Kaulunani is a federally funded urban forestry program of the Department of Land and Natural Resources (DLNR) Division of Forestry and Wildlife, and is operated by the non-profit organization Friends of Hawaii’s Urban Forest (dba Smart Trees Pacific.)

The Hawaii-Pacific Weed Risk Assessment was developed to help identify plants that pose a high weed risk in Hawaii and on other Pacific islands and is widely used and recognized as one of the primary measurement systems predicting invasive plant probability across all ecosystems in Hawaii.

In 2001, Kaulunani hosted a gathering of urban foresters, botanists, conservationists and educators to discuss the relationship between invasive species in urban areas and wild land areas. This collaborative working group recommended an integrated course of action to reduce the negative impacts of invasive species on the native ecosystems.

By the time this urban forestry project was completed in 2004, more than 600 plants had been analyzed and given a weed risk score. To date, 1,486 plant species have been screened using the Weed Risk Assessment.
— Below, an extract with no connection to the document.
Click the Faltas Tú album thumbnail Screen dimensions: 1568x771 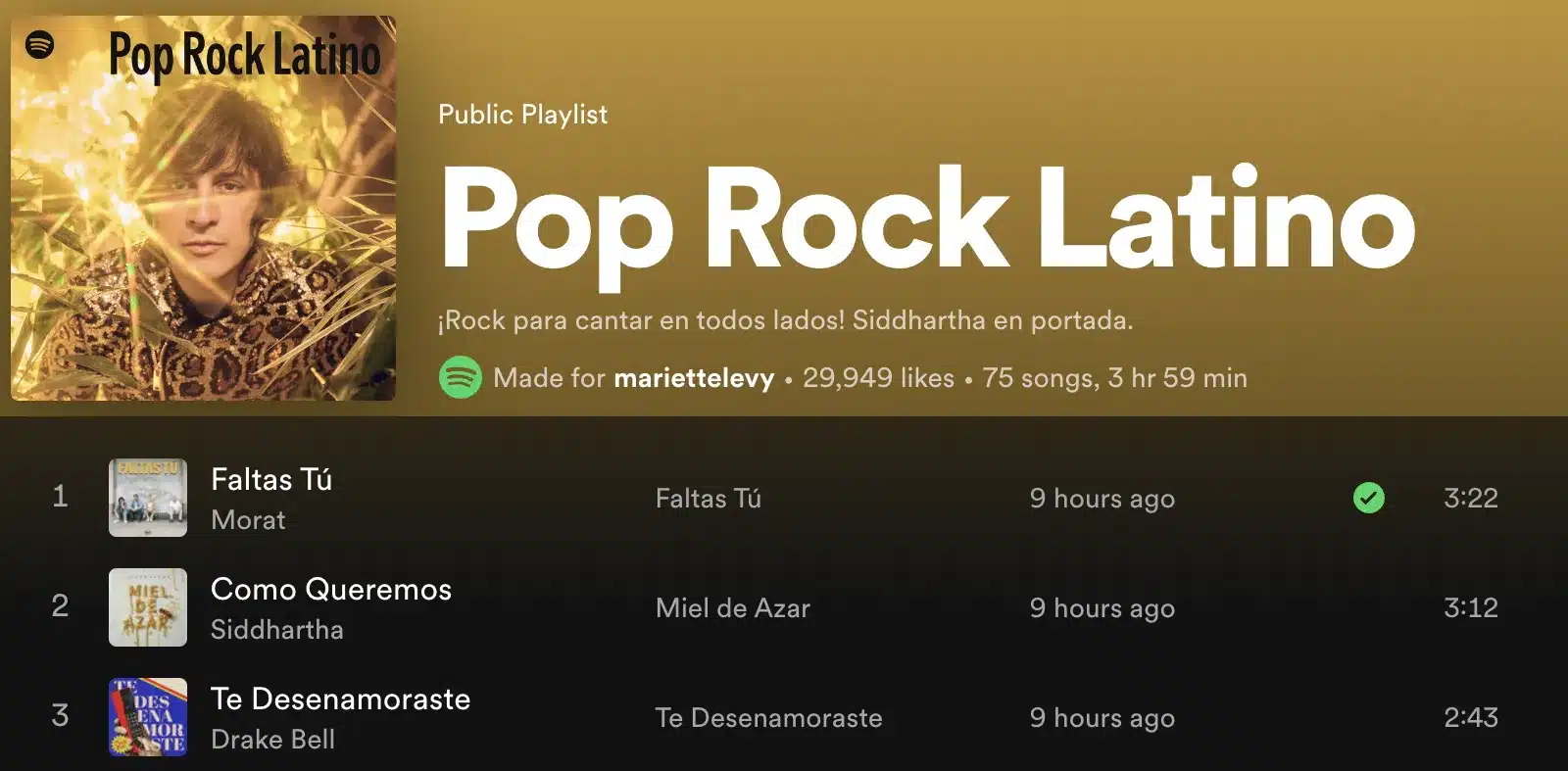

The Weed Risk Assessment continues to have an ever-increasing significance for the health of forests in urban and conservation lands. A subsequent tool, the Plant Pono website, was created as a companion education and outreach component. Together they make this valuable information available to an audience that also includes landscapers, homeowners and developers.

Kaulunani’s leadership and funding helped create the foundation for this primary information source used today to protect our urban, conservation and coastal lands from invasive plant introductions.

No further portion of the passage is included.